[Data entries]
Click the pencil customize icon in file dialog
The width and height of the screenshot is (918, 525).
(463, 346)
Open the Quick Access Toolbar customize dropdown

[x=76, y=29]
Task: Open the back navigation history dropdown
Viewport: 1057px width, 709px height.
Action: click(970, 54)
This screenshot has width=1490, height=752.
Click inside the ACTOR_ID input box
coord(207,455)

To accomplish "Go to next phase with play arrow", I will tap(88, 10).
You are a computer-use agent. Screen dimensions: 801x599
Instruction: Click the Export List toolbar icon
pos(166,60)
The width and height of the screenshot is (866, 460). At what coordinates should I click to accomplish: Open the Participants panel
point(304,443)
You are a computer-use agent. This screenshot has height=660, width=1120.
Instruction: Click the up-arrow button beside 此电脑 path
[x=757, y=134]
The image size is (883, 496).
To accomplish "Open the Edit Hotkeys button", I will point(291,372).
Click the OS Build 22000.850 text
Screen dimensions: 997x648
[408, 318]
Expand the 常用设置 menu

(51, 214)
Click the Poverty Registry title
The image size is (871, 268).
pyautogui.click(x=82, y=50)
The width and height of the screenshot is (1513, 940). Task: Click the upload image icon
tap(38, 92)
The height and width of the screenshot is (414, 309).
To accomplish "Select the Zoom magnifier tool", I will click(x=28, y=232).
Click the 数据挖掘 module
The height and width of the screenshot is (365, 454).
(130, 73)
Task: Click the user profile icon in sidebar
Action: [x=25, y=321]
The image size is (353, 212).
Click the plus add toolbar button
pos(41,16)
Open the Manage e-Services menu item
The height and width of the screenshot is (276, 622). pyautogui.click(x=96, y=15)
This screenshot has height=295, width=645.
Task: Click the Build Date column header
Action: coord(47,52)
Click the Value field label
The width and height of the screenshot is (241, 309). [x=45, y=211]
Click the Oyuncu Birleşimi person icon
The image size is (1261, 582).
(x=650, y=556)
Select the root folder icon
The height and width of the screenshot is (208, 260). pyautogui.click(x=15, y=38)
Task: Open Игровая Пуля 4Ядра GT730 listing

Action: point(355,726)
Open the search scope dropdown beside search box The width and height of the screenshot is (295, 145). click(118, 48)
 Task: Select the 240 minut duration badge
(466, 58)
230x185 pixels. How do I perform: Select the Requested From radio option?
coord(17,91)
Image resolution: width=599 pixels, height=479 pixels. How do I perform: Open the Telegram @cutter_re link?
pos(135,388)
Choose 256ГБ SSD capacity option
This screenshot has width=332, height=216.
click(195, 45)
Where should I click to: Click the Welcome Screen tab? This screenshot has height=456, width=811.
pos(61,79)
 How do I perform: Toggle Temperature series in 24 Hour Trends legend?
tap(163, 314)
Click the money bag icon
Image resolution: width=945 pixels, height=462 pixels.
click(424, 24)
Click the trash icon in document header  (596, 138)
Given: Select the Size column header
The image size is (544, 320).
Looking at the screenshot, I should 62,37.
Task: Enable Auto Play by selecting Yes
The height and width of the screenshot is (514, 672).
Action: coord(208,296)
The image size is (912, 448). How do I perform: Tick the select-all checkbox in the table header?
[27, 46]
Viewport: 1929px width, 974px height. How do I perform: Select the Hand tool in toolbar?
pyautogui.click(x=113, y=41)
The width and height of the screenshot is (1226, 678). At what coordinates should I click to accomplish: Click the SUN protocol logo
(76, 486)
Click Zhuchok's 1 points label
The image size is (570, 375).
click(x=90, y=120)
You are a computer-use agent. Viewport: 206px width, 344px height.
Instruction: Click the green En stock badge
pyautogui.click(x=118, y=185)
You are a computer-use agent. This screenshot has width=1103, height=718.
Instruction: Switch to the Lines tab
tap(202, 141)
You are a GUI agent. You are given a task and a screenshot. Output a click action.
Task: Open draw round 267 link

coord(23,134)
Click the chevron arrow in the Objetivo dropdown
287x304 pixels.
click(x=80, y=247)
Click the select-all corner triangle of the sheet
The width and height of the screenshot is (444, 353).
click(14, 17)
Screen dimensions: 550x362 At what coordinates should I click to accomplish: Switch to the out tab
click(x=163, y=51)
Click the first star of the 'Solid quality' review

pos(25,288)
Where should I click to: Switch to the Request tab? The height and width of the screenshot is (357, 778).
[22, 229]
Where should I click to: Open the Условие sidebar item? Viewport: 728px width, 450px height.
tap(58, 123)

What is being asked:
Extract every record and return it verbatim.

Reply:
Click the pencil customize icon in file dialog
The width and height of the screenshot is (918, 525).
(463, 346)
Open the Quick Access Toolbar customize dropdown

[x=76, y=29]
Task: Open the back navigation history dropdown
Viewport: 1057px width, 709px height.
Action: click(970, 54)
This screenshot has width=1490, height=752.
Click inside the ACTOR_ID input box
coord(207,455)

To accomplish "Go to next phase with play arrow", I will tap(88, 10).
You are a computer-use agent. Screen dimensions: 801x599
Instruction: Click the Export List toolbar icon
pos(166,60)
The width and height of the screenshot is (866, 460). At what coordinates should I click to accomplish: Open the Participants panel
point(304,443)
You are a computer-use agent. This screenshot has height=660, width=1120.
Instruction: Click the up-arrow button beside 此电脑 path
[x=757, y=134]
The image size is (883, 496).
To accomplish "Open the Edit Hotkeys button", I will point(291,372).
Click the OS Build 22000.850 text
Screen dimensions: 997x648
[408, 318]
Expand the 常用设置 menu

(51, 214)
Click the Poverty Registry title
The image size is (871, 268).
pyautogui.click(x=82, y=50)
The width and height of the screenshot is (1513, 940). Task: Click the upload image icon
tap(38, 92)
The height and width of the screenshot is (414, 309).
To accomplish "Select the Zoom magnifier tool", I will click(x=28, y=232).
Click the 数据挖掘 module
The height and width of the screenshot is (365, 454).
(130, 73)
Task: Click the user profile icon in sidebar
Action: [x=25, y=321]
The image size is (353, 212).
Click the plus add toolbar button
pos(41,16)
Open the Manage e-Services menu item
The height and width of the screenshot is (276, 622). pyautogui.click(x=96, y=15)
This screenshot has height=295, width=645.
Task: Click the Build Date column header
Action: coord(47,52)
Click the Value field label
The width and height of the screenshot is (241, 309). [x=45, y=211]
Click the Oyuncu Birleşimi person icon
The image size is (1261, 582).
(x=650, y=556)
Select the root folder icon
The height and width of the screenshot is (208, 260). pyautogui.click(x=15, y=38)
Task: Open Игровая Пуля 4Ядра GT730 listing

Action: point(355,726)
Open the search scope dropdown beside search box The width and height of the screenshot is (295, 145). click(118, 48)
 Task: Select the 240 minut duration badge
(466, 58)
230x185 pixels. How do I perform: Select the Requested From radio option?
coord(17,91)
Image resolution: width=599 pixels, height=479 pixels. How do I perform: Open the Telegram @cutter_re link?
pos(135,388)
Choose 256ГБ SSD capacity option
This screenshot has width=332, height=216.
click(195, 45)
Where should I click to: Click the Welcome Screen tab? This screenshot has height=456, width=811.
pos(61,79)
 How do I perform: Toggle Temperature series in 24 Hour Trends legend?
tap(163, 314)
Click the money bag icon
Image resolution: width=945 pixels, height=462 pixels.
click(424, 24)
Click the trash icon in document header  (596, 138)
Given: Select the Size column header
The image size is (544, 320).
Looking at the screenshot, I should 62,37.
Task: Enable Auto Play by selecting Yes
The height and width of the screenshot is (514, 672).
Action: coord(208,296)
The image size is (912, 448). How do I perform: Tick the select-all checkbox in the table header?
[27, 46]
Viewport: 1929px width, 974px height. How do I perform: Select the Hand tool in toolbar?
pyautogui.click(x=113, y=41)
The width and height of the screenshot is (1226, 678). At what coordinates should I click to accomplish: Click the SUN protocol logo
(76, 486)
Click Zhuchok's 1 points label
The image size is (570, 375).
click(x=90, y=120)
You are a computer-use agent. Viewport: 206px width, 344px height.
Instruction: Click the green En stock badge
pyautogui.click(x=118, y=185)
You are a computer-use agent. This screenshot has width=1103, height=718.
Instruction: Switch to the Lines tab
tap(202, 141)
You are a GUI agent. You are given a task and a screenshot. Output a click action.
Task: Open draw round 267 link

coord(23,134)
Click the chevron arrow in the Objetivo dropdown
287x304 pixels.
click(x=80, y=247)
Click the select-all corner triangle of the sheet
The width and height of the screenshot is (444, 353).
click(14, 17)
Screen dimensions: 550x362 At what coordinates should I click to accomplish: Switch to the out tab
click(x=163, y=51)
Click the first star of the 'Solid quality' review

pos(25,288)
Where should I click to: Switch to the Request tab? The height and width of the screenshot is (357, 778).
[22, 229]
Where should I click to: Open the Условие sidebar item? Viewport: 728px width, 450px height.
tap(58, 123)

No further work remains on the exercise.